WORK TO COMPLETE: Please print the line that holds "The width and height of the screenshot is (734, 373)." and each line after it to the end of the data, word for word, without any pictures.
........
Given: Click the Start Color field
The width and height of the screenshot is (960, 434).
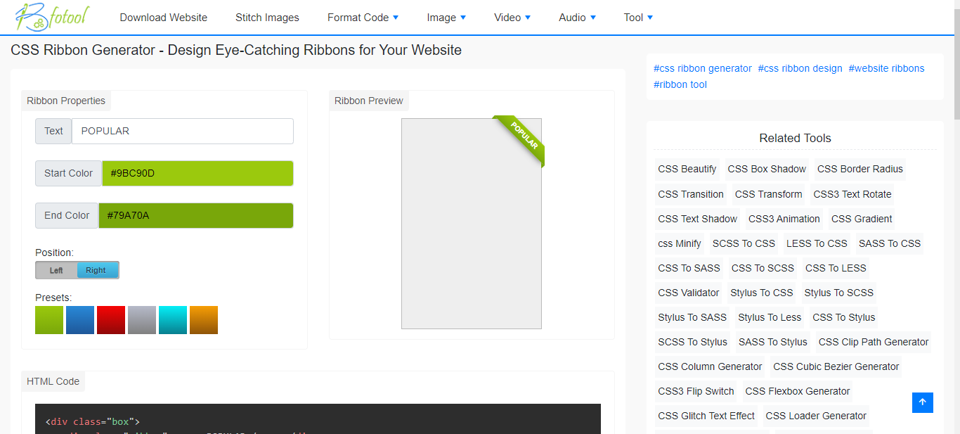Looking at the screenshot, I should tap(197, 173).
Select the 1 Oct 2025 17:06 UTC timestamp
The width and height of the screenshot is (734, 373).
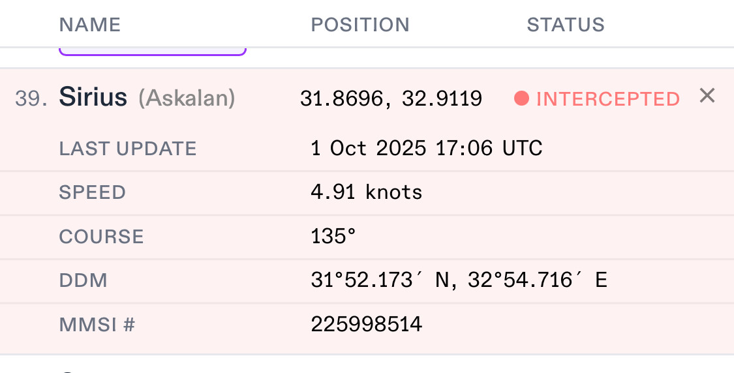pyautogui.click(x=426, y=149)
........
FINISHED TASK:
The width and height of the screenshot is (734, 373).
pyautogui.click(x=426, y=149)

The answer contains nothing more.